Could those “Lock her up!” chants fervently sang by Trump supporters come to fruition?
After the explosive report that the DNC and Hillary Clinton campaign were involved in funding and dispersing the debunked Trump dossier, legal action is underway.
Catherine Herridge: Clinton hiring of law firm for dossier may have been in violation of FEC laws.
— Mollie (@MZHemingway) October 25, 2017
Clinton and her camp had denied knowing anything about the origins of the salacious dossier that was designed to discredit then-presidential candidate Donald Trump.
In Clinton’s book “What Happened” she discusses the dossier as if a “well-respected” spy had come up with the salacious details on his own.
In the summer of 2016, according to the Washington Post, the FBI convinced a special Foreign Intelligence Surveillance Court that there was probable cause to believe that Trump advisor Carter Page was acting as a Russian agent, and they received a warrant to monitor his communications. The FBI also began investigating a dossier prepared by a well-respected former British spy that contained explosive and salacious allegations about compromising information the Russians had on Trump. The Intelligence Community took the dossier seriously enough that it briefed both President Obama and President Elect Trump on its contents before the inauguration.
Since the Clinton campaign has admitted to funding the dossier her statement is either one of ignorance, or a flat-out lie.

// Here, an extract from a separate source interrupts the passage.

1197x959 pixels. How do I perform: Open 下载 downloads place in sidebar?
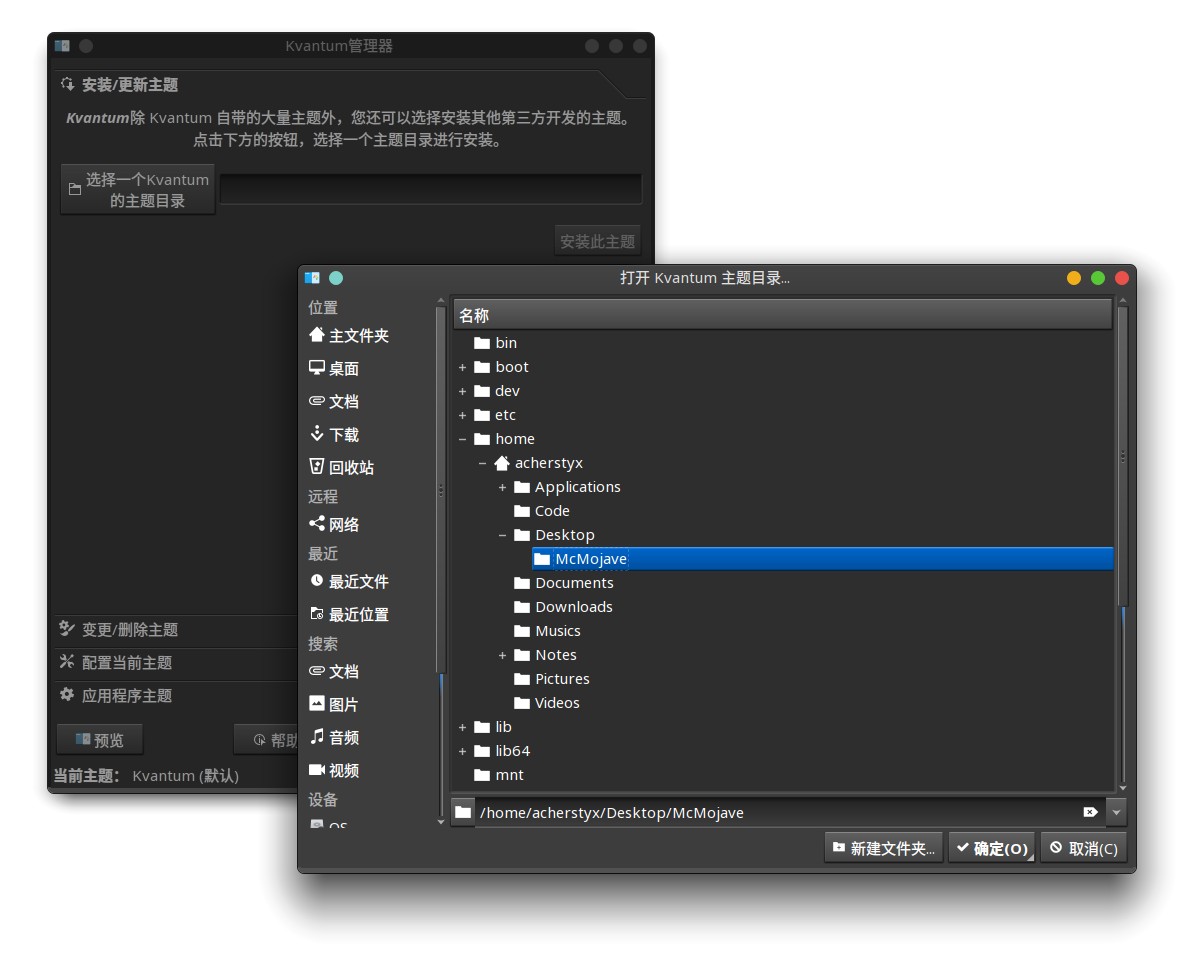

It turns out, not only did the Clinton camp know it wasn’t a “well-respected” spy who put the details of the dossier together, but it was Clinton’s campaign that paid $9.2 million for “research” and lawyer fees to pump out the fake news.
And now it’s time to pay the piper.
According to the Campaign Legal Center, the Clinton campaign may have broken the law for not disclosing the purpose and recipient of payments for the dossier that was concocted to prove collusion between Trump and Russia. The actions by the Clinton camp suggest a cover-up to hide payments from public scrutiny, an act against federal law, the CLC reported.

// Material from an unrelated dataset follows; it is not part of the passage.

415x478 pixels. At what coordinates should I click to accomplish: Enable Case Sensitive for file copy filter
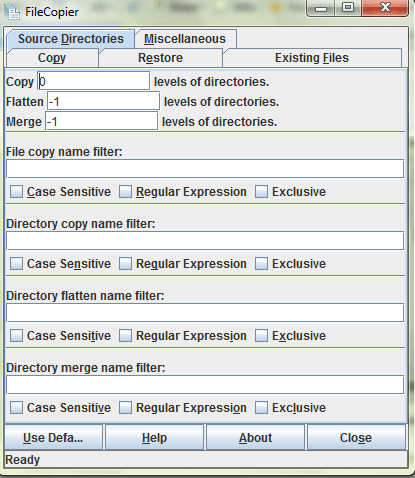click(16, 192)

“By filing misleading reports, the DNC and Clinton campaign undermined the vital public information role of campaign disclosures,” Adav Noti, senior director, trial litigation and strategy at CLC said. “Voters need campaign disclosure laws to be enforced so they can hold candidates accountable for how they raise and spend money. The FEC must investigate this apparent violation and take appropriate action.”

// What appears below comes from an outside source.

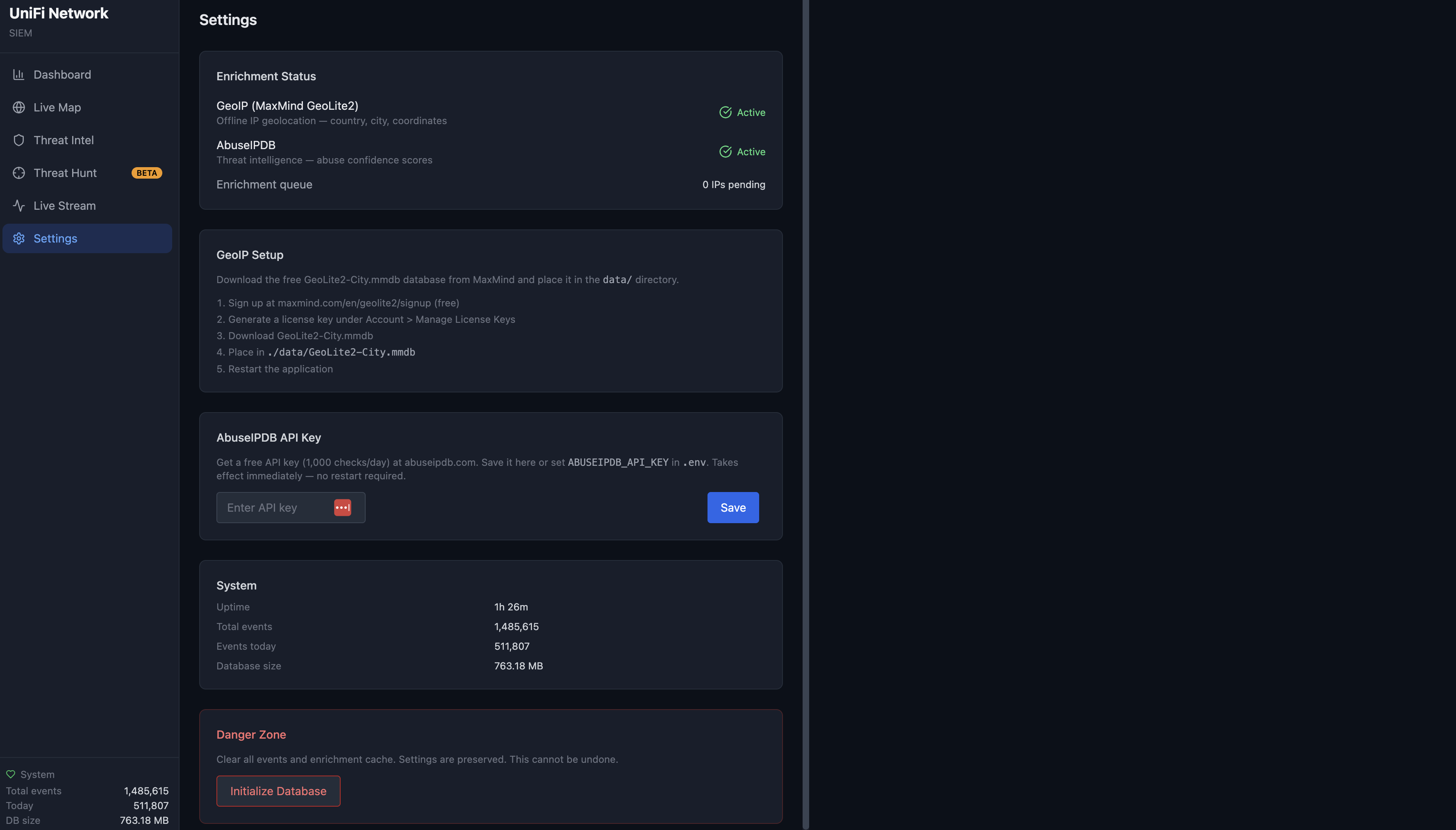1456x830 pixels.
Task: Open the Live Stream view
Action: [64, 206]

“Questions about who paid for this dossier are the subject of intense public interest, and this is precisely the information that FEC reports are supposed to provide,” Brendan Fischer, director, federal and FEC reform at CLC said.
“Payments by a campaign or party committee to an opposition research firm are legal, as long as those payments are accurately disclosed. But describing payments for opposition research as ‘legal services’ is entirely misleading and subverts the reporting requirements,” he added.
It’s safe to assume, Clinton will claim ignorance over the charge, but her former spokesman, Brian Fallon didn’t exactly defend her when he was asked whether she had knowledge of the payments.
“I’m sure that there’s a small group of [Clinton] folks that were aware, but it was kept, for reasons that I can understand, to a very select group,” he said.
He went on to say that Clinton “may have known, but the degree of exactly what she knew is beyond my knowledge.”
Perhaps, but as Callum Borchers of the Washington Post points out, ignorance is a lame excuse.
“Fallon might be right,” Borchers writes, “but ignorance is a pretty weak excuse here. At minimum, some people within the campaign were aware of funding the dossier, yet the campaign allowed spokesmen and the candidate herself to make public statements that were misleading by omission.”
There is also a flurry of suspicion surrounding certain members of the intelligence community and their possible roles in “investigating” and dispersing the dossier.
Christopher Steele was the British spy, who had ties to Moscow and compiled the bogus dossier “information” for the opposition-research firm Fusion GPS.
Axios political reporter Johnathan Swan picked out a “remarkable detail” in a report that states the FBI paid Steele to continue to compile information on possible Trump and Russia collusion after the election — and after the dossier was debunked.
Not only does it look like it was Democrats and the Clinton campaign who were colluding with Russia (and not Trump, as the mainstream media cried for a year) but it’s worth asking if top U.S. Intel officials were in on it as well.